Die barrierefreie Gestaltung Ihrer Informationsangebote für Verbraucher mit Sehproblemen



Vorwort von Colin Low,
Vorsitzender der Arbeitsgruppe Zugang zu Information bei der Europäischen Blindenunion

Die Europäische Blindenunion hat die vorliegenden Leitlinien erstellt, um Ihnen zu helfen, Ihre Informationen für alle Ihre blinden und sehbehinderten Kunden zugänglich zu gestalten. Diese Broschüre zeigt Ihnen, dass die Herstellung barrierefreier Informationsangebote keineswegs kompliziert ist und für Ihre Verbandskommunikation von entscheidender Bedeutung sein kann.

In der Europäischen Union leben 7.4 Millionen Blinde und Sehbehinderte; weitaus mehr sind es in ganz Europa. Da die Menschen immer länger leben, wird die Zahl der Sehschwachen zunehmen, weil Sehprobleme und Alter einen engen empirischen Zusammenhang bilden. Als Unternehmen oder gemeinnützige Organisation bedeutet dies für Sie, dass eine steigende Zahl Ihrer Kunden erblinden oder eine Sehbehinderung bekommen wird.

Die vorliegende Broschüre will Ihnen zeigen, was Sie bedenkenmüssen, damit Sie mit Ihrer Philosophie alle Ihre Kunden erreichen.


Warum sollten Sie Ihre Informationen so herstellen, dass alle Ihre Kunden diese lesen können ?

Zunächst einmal ist dies nur recht und billig : Informationen ermöglichen uns, Entscheidungen zu treffen, an der Gesellschaft teilzuhaben und ein selbständiges Leben zu führen. Blinde und Sehbehinderte haben hierauf den gleichen Rechtsanspruch wie alle anderen Bürger.

Des Weiteren ist dies auch wirtschaftlich sinnvoll. Denn Blinde und Sehbehinderte stellen ein zahlenmäßig bedeutendes Marktsegment in Europa dar, das nicht ignoriert werden kann.

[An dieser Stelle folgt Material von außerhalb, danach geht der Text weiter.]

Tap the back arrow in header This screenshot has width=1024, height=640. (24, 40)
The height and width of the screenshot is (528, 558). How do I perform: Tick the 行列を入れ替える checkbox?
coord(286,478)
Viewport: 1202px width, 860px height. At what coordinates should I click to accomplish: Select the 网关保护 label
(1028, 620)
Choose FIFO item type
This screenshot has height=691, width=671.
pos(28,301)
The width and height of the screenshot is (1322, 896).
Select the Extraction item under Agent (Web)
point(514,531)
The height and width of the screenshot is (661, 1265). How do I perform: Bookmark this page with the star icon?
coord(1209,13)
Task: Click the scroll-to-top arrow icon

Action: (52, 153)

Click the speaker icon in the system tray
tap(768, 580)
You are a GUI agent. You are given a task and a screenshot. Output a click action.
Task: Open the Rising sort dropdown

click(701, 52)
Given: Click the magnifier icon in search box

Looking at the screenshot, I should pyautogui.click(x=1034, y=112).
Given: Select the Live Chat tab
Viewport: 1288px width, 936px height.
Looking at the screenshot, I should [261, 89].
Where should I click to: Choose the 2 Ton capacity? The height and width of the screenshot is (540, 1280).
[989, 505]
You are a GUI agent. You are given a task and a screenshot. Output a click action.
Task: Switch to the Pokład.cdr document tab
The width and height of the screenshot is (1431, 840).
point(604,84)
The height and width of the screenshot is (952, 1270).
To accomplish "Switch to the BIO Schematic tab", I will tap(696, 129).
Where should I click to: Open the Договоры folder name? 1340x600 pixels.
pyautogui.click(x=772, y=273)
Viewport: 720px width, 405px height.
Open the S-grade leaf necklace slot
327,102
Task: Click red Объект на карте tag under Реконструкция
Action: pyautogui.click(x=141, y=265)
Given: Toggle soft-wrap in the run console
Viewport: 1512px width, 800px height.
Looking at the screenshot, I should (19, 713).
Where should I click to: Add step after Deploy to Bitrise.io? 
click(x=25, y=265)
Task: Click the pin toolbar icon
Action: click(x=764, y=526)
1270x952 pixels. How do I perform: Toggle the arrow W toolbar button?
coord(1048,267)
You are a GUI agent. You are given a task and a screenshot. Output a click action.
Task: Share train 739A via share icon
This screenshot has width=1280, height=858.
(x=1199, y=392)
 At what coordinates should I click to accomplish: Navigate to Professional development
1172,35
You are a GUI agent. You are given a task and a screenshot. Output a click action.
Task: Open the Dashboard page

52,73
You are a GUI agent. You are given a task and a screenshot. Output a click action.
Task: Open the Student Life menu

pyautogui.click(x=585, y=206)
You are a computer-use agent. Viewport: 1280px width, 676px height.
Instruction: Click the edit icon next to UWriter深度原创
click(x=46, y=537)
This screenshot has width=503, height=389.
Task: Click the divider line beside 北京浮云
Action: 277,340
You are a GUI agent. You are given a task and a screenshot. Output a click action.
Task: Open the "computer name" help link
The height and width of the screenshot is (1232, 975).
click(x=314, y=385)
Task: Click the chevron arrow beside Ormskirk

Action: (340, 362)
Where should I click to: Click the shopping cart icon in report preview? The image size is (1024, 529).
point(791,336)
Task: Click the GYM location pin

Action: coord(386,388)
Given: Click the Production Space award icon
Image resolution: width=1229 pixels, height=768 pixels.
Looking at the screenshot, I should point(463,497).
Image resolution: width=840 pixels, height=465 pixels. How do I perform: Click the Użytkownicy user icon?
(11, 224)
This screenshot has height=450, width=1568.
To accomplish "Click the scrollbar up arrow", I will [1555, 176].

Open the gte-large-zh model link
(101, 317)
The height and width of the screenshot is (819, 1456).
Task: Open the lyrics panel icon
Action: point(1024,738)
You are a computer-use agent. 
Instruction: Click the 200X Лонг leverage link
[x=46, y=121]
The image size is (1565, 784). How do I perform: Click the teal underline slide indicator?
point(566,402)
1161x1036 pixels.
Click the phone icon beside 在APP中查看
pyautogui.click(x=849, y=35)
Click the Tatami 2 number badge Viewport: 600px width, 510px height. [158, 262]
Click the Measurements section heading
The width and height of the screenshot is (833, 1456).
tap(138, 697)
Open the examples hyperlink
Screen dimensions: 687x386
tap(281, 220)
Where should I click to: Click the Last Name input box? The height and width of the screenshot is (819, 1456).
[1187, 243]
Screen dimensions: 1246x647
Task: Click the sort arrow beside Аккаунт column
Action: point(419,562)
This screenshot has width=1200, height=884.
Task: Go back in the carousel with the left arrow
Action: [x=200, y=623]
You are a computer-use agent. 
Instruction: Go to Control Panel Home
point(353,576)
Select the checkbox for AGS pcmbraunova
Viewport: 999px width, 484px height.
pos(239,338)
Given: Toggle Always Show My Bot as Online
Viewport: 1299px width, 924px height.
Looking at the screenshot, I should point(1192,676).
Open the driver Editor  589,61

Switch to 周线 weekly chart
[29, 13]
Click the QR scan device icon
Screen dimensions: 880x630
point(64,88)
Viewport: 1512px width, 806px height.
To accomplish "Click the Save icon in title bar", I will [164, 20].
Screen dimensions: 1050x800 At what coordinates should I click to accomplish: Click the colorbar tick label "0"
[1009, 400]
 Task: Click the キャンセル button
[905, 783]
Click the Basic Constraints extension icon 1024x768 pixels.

Wie lesen Blinde und Sehbehinderte ?

Blinde und Sehbehinderte lesen Informationen auf verschiedene Weise. Für viele Sehbehinderte sind gut gestaltete gedruckte Informationen mit einer Mindestschriftgröße von 12 Punkt sehr wichtig. Andere wiederum benötigen Informationen in anderen Formaten als Standardschrift. Alternative Formate sind Großdruck, auf Hörkassette bzw.

CD aufgelesene Texte oder elektronische Formate wie z. B. Disketten oder Internetseiten. Ein und dasselbe Format ist nicht unbedingt für jedermann geeignet. Deshalb sollten Sie Ihre Informationen in mehreren Formaten herstellen.


Ist die Herstellung von Informationen in unterschiedlichen Versionen nicht teuer ?

Die blinden- und sehbehindertengerechte Gestaltung von Informationen ist häufig billiger und einfacher zu bewältigen, als viele meinen. Verglichen mit den Ausgaben Ihres Unternehmens oder Ihrer Organisation für die Bereitstellung von Standarddrucksachen, sind die Kosten wahrscheinlich sehr gering. Die Annahme von Leitlinien für die verbesserte Lesbarkeit von Drucksachen kann unmittelbar und praktisch kostenneutral erfolgen.


Wie fängt man an ?

Eine Möglichkeit zu gewährleisten, dass Ihre Organisation den Bedürfnissen aller Ihrer Kunden entspricht, ist die Formulierung von Leitlinien für die Gestaltung zugänglicher Informationen, ähnlich jenen, die Sie in der vorliegenden Broschüre finden.

Prüfen Sie die Informationen, die Sie herausgeben, und legen Sie Prioritäten fest. Manche Informationen sollten vielleicht von vornherein auch in anderen Formaten als in Schwarzschrift erhältlich sein. Zum Beispiel Informationen, die in hohen Auflagen erscheinen, die sich an ältere Menschen wenden oder die Gesundheitsfragen und andere Sachthemen behandeln. Anderes wiederum sollte nur auf ausdrücklichen Wunsch des Verbrauchers in alternativen Formaten angeboten werden.

Wenn Sie von vornherein Informationen in verschiedenen Formaten herstellen, sollten diese die gleiche Qualität wie die Schwarzdruckversion haben, nicht teuerer als diese sein und zum selben Zeitpunkt erscheinen.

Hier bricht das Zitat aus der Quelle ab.